-- Listed entries follows --
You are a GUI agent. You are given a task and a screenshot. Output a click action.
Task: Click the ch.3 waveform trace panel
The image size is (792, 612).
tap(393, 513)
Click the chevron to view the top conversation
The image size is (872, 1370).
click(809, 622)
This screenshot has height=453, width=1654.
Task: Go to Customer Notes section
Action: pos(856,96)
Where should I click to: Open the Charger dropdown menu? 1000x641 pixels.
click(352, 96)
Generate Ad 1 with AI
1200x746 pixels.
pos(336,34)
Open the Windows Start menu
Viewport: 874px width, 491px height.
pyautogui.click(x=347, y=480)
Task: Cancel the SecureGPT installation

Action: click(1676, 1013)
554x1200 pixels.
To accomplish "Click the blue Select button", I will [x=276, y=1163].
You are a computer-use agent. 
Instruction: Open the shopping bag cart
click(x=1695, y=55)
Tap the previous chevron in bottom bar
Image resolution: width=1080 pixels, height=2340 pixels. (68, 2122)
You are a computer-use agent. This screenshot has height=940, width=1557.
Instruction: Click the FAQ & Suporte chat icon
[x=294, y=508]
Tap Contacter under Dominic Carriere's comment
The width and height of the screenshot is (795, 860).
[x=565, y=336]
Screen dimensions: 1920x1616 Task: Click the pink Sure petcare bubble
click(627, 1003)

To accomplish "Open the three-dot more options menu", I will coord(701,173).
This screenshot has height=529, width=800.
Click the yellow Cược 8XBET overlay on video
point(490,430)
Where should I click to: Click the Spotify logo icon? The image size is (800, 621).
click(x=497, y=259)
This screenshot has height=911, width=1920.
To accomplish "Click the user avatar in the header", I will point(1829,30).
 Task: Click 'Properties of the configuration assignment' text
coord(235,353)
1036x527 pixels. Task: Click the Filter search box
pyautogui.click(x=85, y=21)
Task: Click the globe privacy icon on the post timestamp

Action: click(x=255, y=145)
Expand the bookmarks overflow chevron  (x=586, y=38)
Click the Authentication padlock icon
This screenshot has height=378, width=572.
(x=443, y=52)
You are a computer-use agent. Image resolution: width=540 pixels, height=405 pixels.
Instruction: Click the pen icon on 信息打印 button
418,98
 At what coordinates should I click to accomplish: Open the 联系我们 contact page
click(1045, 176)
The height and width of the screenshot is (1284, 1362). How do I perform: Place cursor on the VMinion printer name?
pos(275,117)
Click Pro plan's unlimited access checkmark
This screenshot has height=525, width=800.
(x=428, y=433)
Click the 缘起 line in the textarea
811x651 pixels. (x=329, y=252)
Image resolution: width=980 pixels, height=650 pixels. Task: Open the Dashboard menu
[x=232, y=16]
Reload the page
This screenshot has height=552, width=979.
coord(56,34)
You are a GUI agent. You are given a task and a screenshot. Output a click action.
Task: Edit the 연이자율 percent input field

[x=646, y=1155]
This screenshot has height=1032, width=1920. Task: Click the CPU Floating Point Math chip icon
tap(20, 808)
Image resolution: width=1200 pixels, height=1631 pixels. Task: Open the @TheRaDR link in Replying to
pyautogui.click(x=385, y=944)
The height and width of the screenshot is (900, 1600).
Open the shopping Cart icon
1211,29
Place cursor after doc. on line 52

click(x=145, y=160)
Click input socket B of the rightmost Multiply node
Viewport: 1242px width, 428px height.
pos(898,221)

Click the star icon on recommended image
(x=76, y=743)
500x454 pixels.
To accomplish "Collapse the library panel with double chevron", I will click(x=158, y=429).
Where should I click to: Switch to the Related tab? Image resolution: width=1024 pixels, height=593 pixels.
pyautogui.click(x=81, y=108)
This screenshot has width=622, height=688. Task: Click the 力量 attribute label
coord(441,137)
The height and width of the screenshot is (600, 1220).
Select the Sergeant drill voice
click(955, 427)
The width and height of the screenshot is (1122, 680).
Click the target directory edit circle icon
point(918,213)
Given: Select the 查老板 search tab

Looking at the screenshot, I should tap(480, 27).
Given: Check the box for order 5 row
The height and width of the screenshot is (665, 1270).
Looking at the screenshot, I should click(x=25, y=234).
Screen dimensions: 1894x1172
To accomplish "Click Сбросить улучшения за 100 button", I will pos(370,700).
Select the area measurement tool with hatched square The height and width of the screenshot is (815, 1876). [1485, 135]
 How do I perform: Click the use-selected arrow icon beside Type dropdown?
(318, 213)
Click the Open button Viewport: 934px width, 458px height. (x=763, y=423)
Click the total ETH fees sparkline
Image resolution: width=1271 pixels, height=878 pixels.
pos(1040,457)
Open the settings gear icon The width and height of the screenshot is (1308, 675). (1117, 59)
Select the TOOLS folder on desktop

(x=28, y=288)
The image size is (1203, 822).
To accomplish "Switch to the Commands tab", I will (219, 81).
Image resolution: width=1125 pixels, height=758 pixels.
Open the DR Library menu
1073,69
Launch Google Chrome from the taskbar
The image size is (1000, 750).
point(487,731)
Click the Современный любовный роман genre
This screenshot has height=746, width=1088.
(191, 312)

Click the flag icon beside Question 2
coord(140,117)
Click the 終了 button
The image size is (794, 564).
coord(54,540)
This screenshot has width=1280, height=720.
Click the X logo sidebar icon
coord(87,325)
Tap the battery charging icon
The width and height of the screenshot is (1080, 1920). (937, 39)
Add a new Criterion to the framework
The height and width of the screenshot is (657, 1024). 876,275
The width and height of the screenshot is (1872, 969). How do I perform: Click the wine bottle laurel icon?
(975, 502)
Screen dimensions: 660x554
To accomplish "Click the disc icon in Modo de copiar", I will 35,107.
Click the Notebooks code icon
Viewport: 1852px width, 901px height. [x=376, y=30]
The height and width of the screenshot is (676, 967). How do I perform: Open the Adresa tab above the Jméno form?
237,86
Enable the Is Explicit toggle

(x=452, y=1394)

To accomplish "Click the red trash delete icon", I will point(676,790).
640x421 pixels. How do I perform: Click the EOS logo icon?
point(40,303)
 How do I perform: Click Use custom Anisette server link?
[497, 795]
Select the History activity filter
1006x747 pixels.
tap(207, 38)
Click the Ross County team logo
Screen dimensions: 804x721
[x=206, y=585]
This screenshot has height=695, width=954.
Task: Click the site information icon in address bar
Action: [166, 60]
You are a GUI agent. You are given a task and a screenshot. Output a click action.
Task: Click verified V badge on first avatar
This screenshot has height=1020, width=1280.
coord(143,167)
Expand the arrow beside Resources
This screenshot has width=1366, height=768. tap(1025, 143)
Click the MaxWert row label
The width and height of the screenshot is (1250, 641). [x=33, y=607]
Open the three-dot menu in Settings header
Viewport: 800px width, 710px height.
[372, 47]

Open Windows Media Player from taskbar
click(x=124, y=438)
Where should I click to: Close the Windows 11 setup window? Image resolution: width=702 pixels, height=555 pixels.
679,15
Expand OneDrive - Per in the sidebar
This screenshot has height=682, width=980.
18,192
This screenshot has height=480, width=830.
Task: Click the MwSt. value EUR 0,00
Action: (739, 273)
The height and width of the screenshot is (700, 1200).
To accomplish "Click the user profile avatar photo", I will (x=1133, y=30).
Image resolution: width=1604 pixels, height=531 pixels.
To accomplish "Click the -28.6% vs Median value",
-- Listed entries concluded --
__Task to carry out__.
Among the lines of the material above, find those with the word "avatar". Copy each one.

__Answer area__.
To accomplish "Click the user avatar in the header", I will point(1829,30).
Task: Click verified V badge on first avatar
To accomplish "Click the user profile avatar photo", I will (x=1133, y=30).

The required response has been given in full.